Simon Willison took LlamaIndex’s LiteParse, a Node CLI for extracting text from PDFs, and got it running as a static browser app. Upload a PDF, choose OCR or not, and the parsing happens locally in the page.

That sounds like a small developer convenience. It is actually a pretty good pattern for a lot of AI-adjacent work: move the boring-but-sensitive preprocessing closer to the user, then send only the useful result downstream if you need a model at all.

The PDF step is usually where the workflow gets messy

LiteParse is not trying to be a magic model. It uses PDF.js and OCR tooling to solve a less glamorous problem: pulling text out of awkward layouts in an order that a human, search index, or RAG pipeline can actually use.

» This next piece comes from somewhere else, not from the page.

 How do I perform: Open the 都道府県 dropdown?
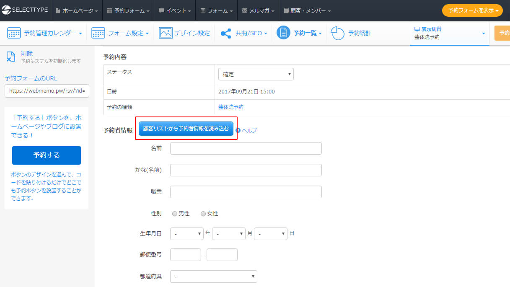pos(213,277)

That matters because PDF handling is still one of the places otherwise polished AI workflows go to become weird. Multi-column layouts, scanned pages, figures, and citations can turn a simple “ask this document” feature into a pile of brittle glue code.

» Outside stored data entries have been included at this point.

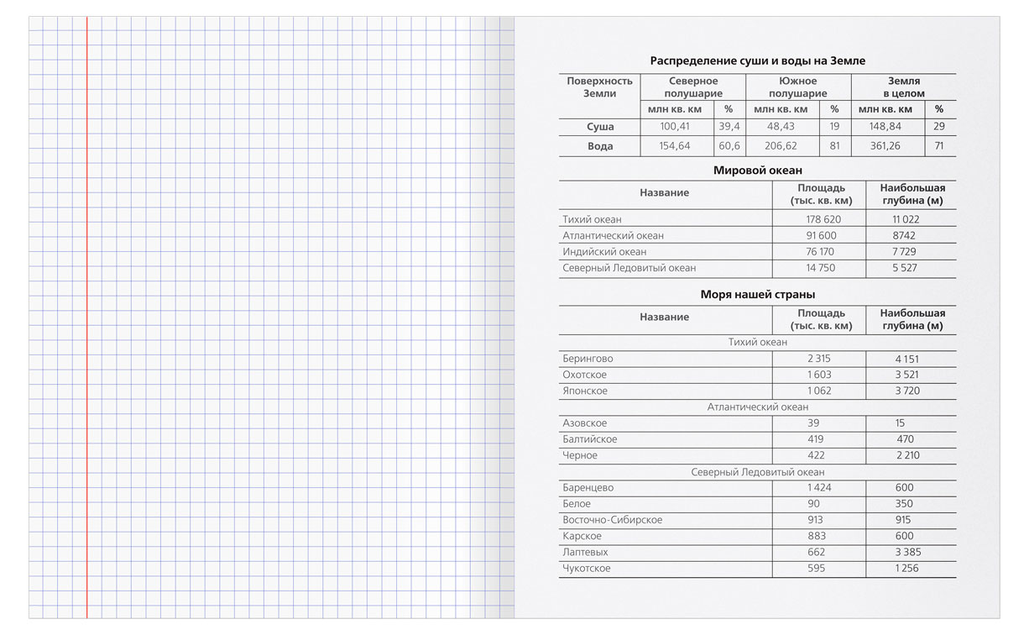Click the Pacific depth value 11 022
This screenshot has width=1029, height=635.
905,219
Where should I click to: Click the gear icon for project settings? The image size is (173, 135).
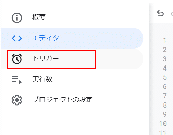click(17, 100)
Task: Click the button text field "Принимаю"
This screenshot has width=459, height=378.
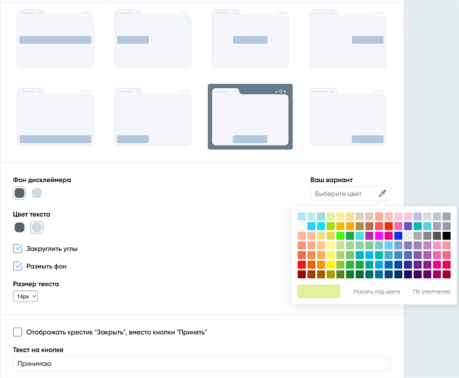Action: (202, 364)
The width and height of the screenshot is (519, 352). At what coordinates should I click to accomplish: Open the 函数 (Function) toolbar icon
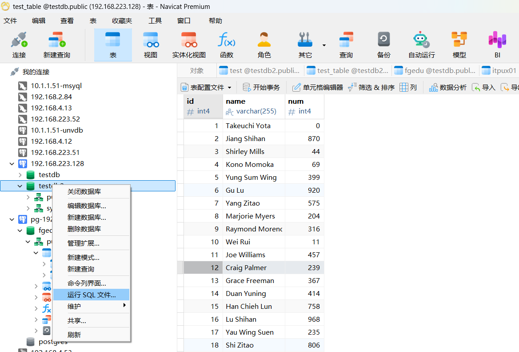point(226,45)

  • browser-side parsing keeps private documents off a server by default
  • OCR can be optional instead of always-on compute tax
  • structured output gives builders something easier to inspect and test
  • visual citation ideas become more credible when page positions survive extraction

The builder lesson is less about LiteParse specifically and more about where work should run. If the task is deterministic, inspectable, and privacy-sensitive, the browser may be a better first runtime than a hosted API.

That does not eliminate the need for review. Willison is clear that this was largely vibe-coded with Claude Code, then sanity-checked by testing behavior rather than reading every line. But for a static tool with no document upload path, the blast radius is refreshingly small. A sentence I do not get to write often enough.

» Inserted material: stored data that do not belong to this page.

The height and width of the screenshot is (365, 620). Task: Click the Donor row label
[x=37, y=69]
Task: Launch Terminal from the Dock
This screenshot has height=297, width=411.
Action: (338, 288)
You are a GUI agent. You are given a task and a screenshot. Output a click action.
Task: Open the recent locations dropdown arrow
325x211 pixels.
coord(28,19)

Who should care? Anyone building document ingestion, internal research tools, lightweight RAG systems, or support workflows where users drag in PDFs and expect the system not to fall over theatrically.

The practical next move is simple: test LiteParse against your ugliest PDFs before you wire another model into the stack. If local parsing gets you cleaner text, better citations, or fewer uploads of sensitive files, that is not a demo flourish. That is workflow architecture doing its job.

In short

Simon Willison ported LlamaIndex’s LiteParse PDF parser into a browser app. The useful bit is not just PDF extraction. It is the local-first pattern for AI-adjacent tools.